The estimation calculation unit 112 estimates the zenith direction by applying the captured image acquired from the camera 20 to a learner. The image processing unit 113 executes predetermined image processing using the zenith direction estimated by the estimation calculation unit 112.
The storage unit 114 stores the calculation results calculated by the VIO calculation unit 111 and the estimation calculation unit 112, the estimation result estimated by the estimation calculation unit 112, and the like. For example, the information of the estimated zenith direction is stored in association with the captured image, or the information of the zenith direction is stored in the tag or metadata of the image information.
The storage unit 114 also stores camera calibration data for calibrating the camera 20 and IMU calibration data for calibrating the IMU 30. Those pieces of calibration data are, for example, data for alleviating individual differences between models. The storage unit 114 may be stored in the ROM 101, the RAM 102, the storage device 109, or on the removable recording medium 123.
Note that the functions of the VIO calculation unit 111, the estimation calculation unit 112, the image processing unit 113, and the storage unit 114 are not limited to those described above, and the detailed functions thereof will be described in an information processing method to be described below.
<Information Processing Method>
[Step S101: Learning Data Collection]
First, the VIO calculation unit 111 acquires a captured image captured at a predetermined frame rate (e.g., several tens of fps) from the camera 20 (Step S1011). Further, the VIO calculation unit 111 acquires, for example, sensor data sensed several hundreds of times per second from the IMU 30 (Step S1012) and acquires the camera calibration data and the IMU calibration data from the storage unit 114.

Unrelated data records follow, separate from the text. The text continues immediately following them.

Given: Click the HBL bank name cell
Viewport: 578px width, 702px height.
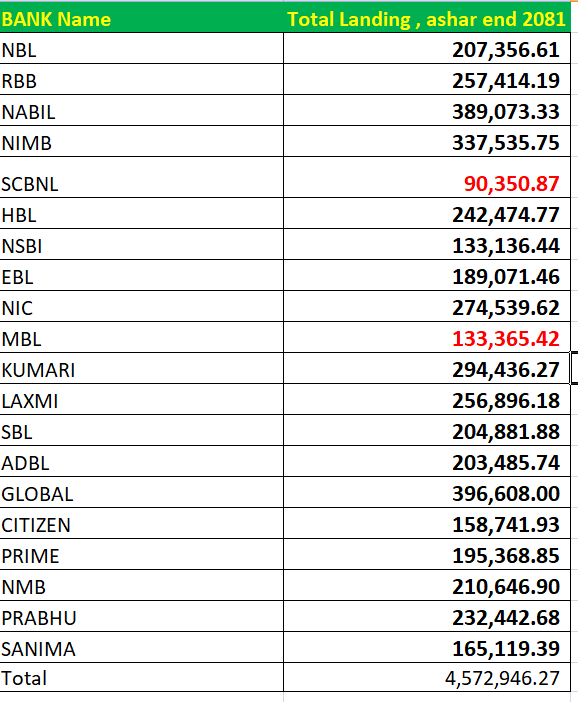Looking at the screenshot, I should click(141, 214).
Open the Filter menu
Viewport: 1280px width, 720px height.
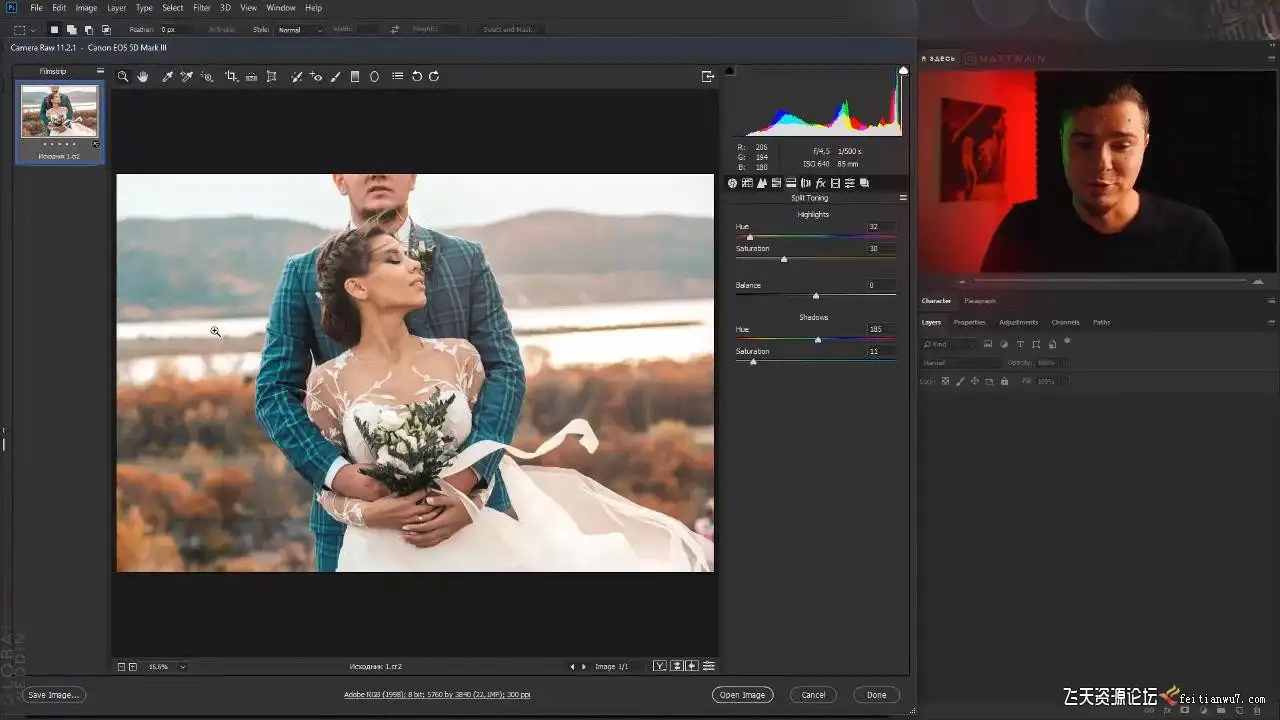(x=201, y=8)
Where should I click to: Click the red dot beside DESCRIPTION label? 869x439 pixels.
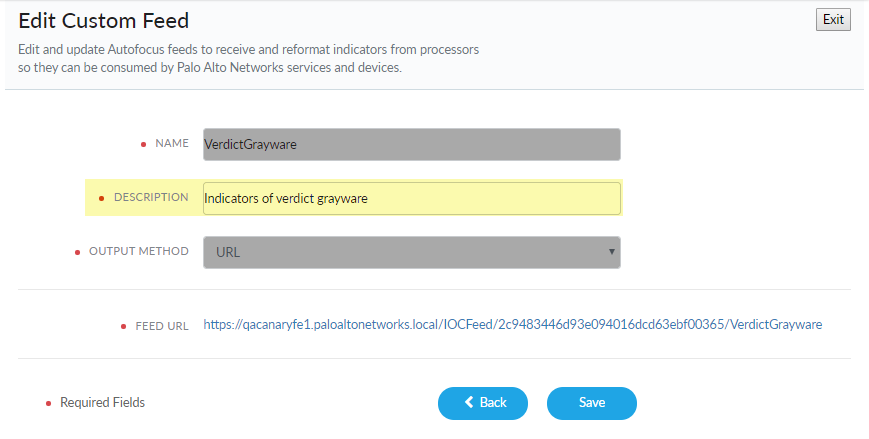102,198
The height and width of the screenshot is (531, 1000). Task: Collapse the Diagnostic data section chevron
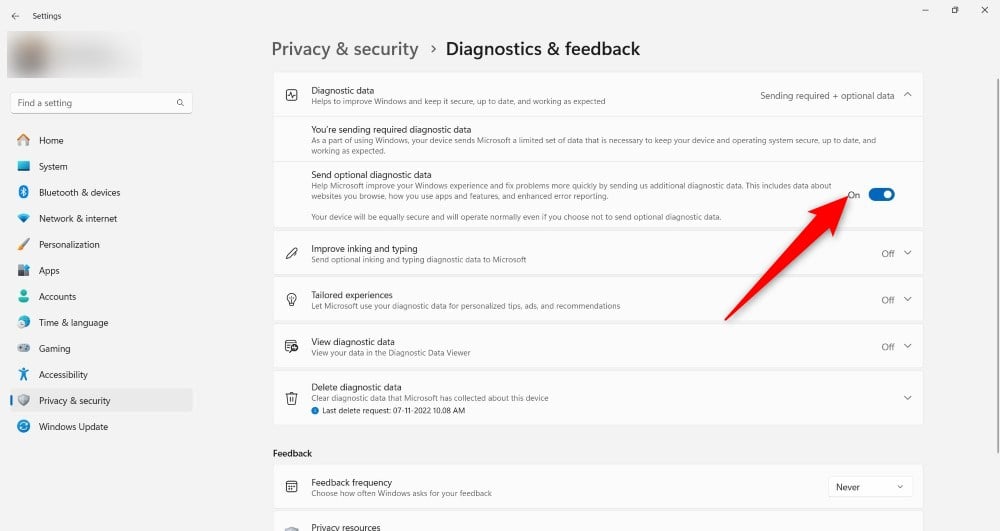tap(908, 95)
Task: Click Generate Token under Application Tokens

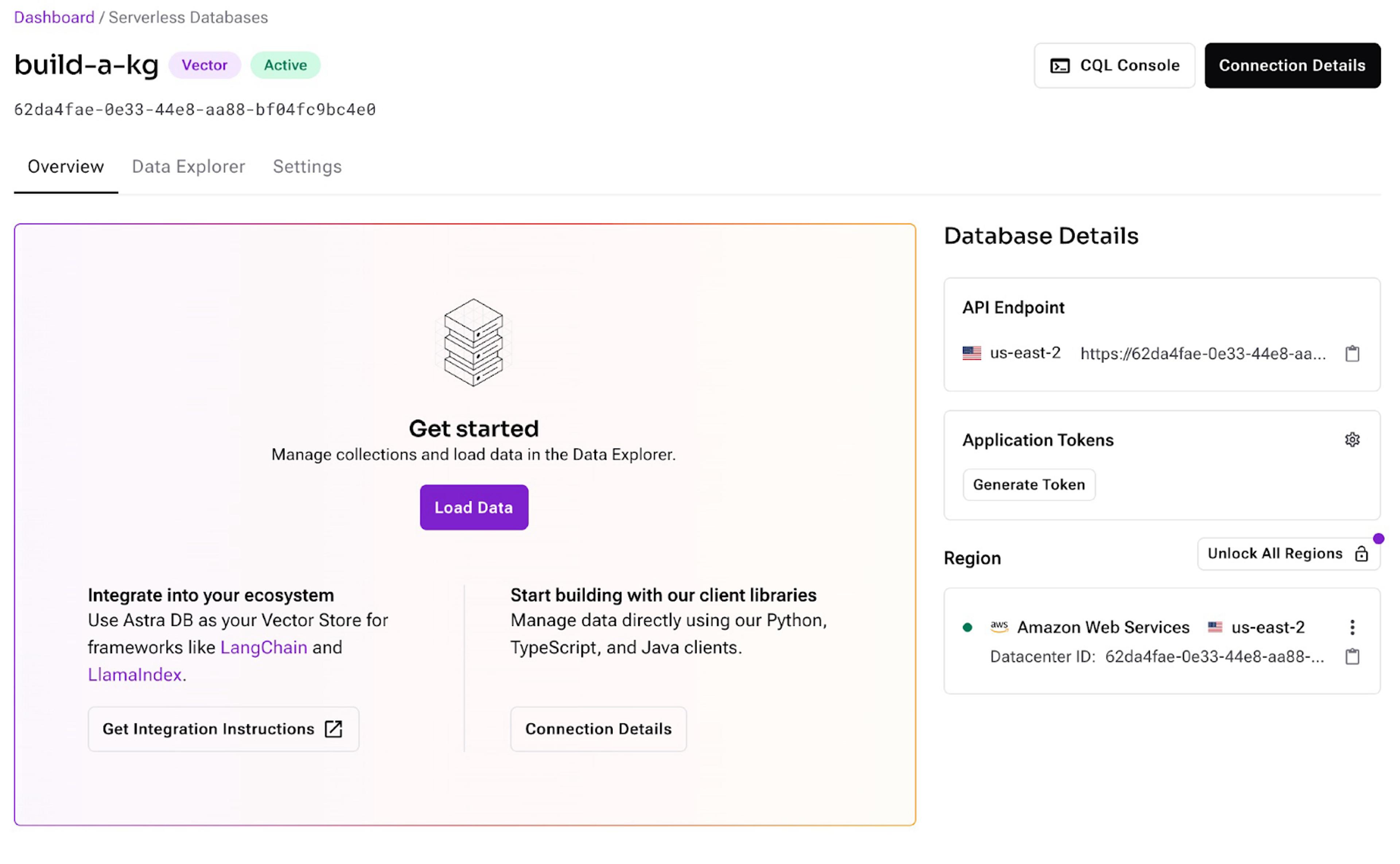Action: click(x=1029, y=484)
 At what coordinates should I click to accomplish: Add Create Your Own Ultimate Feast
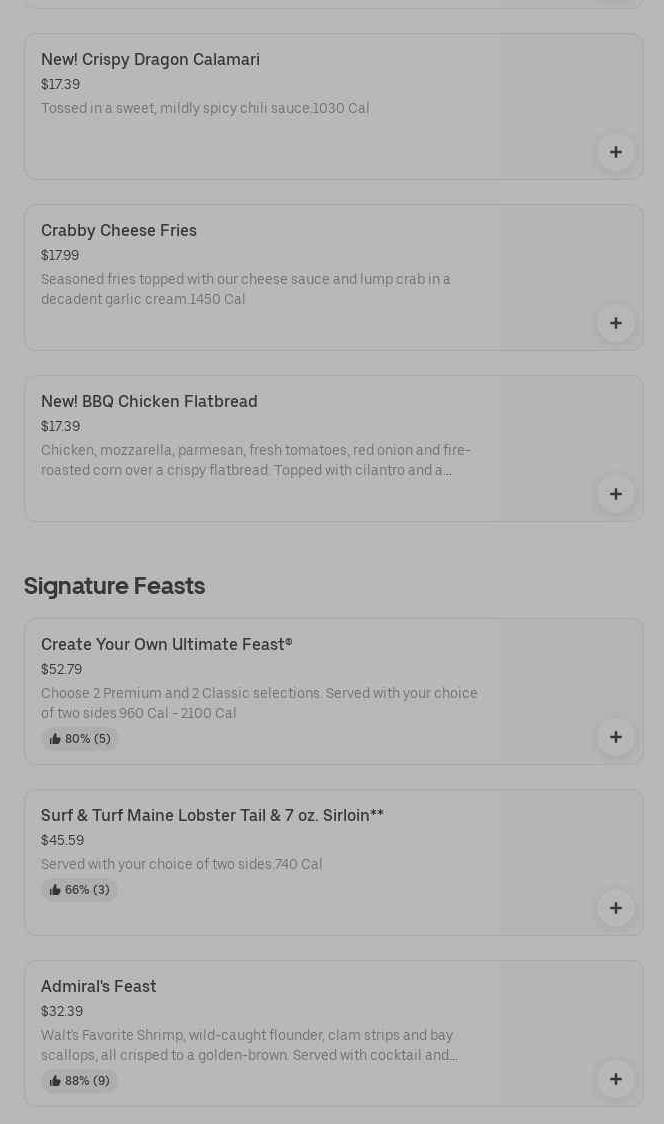click(x=615, y=737)
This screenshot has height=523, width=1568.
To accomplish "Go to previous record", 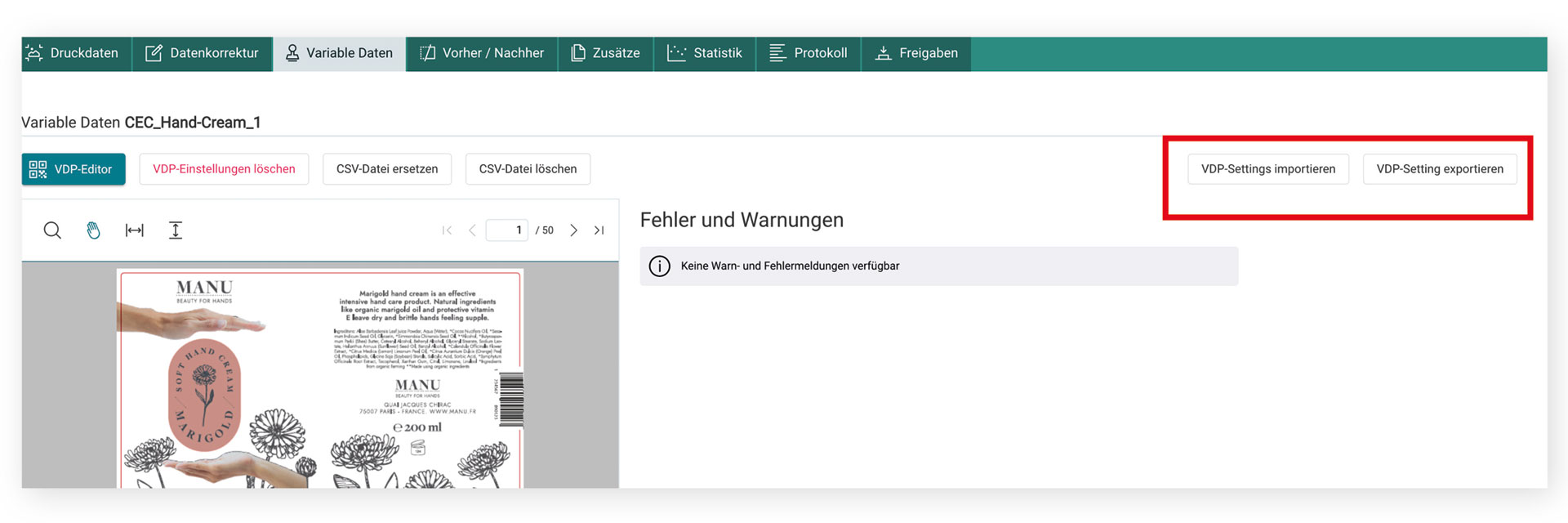I will click(472, 230).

Next, the VIO calculation unit 111 combines the captured image and the sensor data detected at the time of imaging of that captured image (acceleration and angular velocity of the IMU 30), estimates the position and posture of the camera 20 in the global coordinate system by using the visual inertial odometry technology, and calculates the zenith direction based on the global coordinate system in the captured image from the estimated position and posture of the camera 20. For more information on the visual inertial odometry, see the website below (https://en.wikipedia.org/wiki/Visual_odometry).
Subsequently, the VIO calculation unit 111 converts the coordinates of the zenith direction calculated with reference to the global coordinate system into the coordinates of the zenith direction based on the camera coordinate system. At that time, the zenith direction based on the camera coordinate system is calculated as the coordinate information of the three-dimensional unit vector, for example. In this case, such coordinate information may be represented by a rectangular coordinate system (x, y, z), or may be represented by a coordinate system in which one direction in the three-dimensional space is specified with an azimuth angle of 0° to 360° and an elevation angle of −90° to +90°. Note that in this specification the “zenith direction” means coordinate information of a three-dimensional unit vector based on the camera coordinate system.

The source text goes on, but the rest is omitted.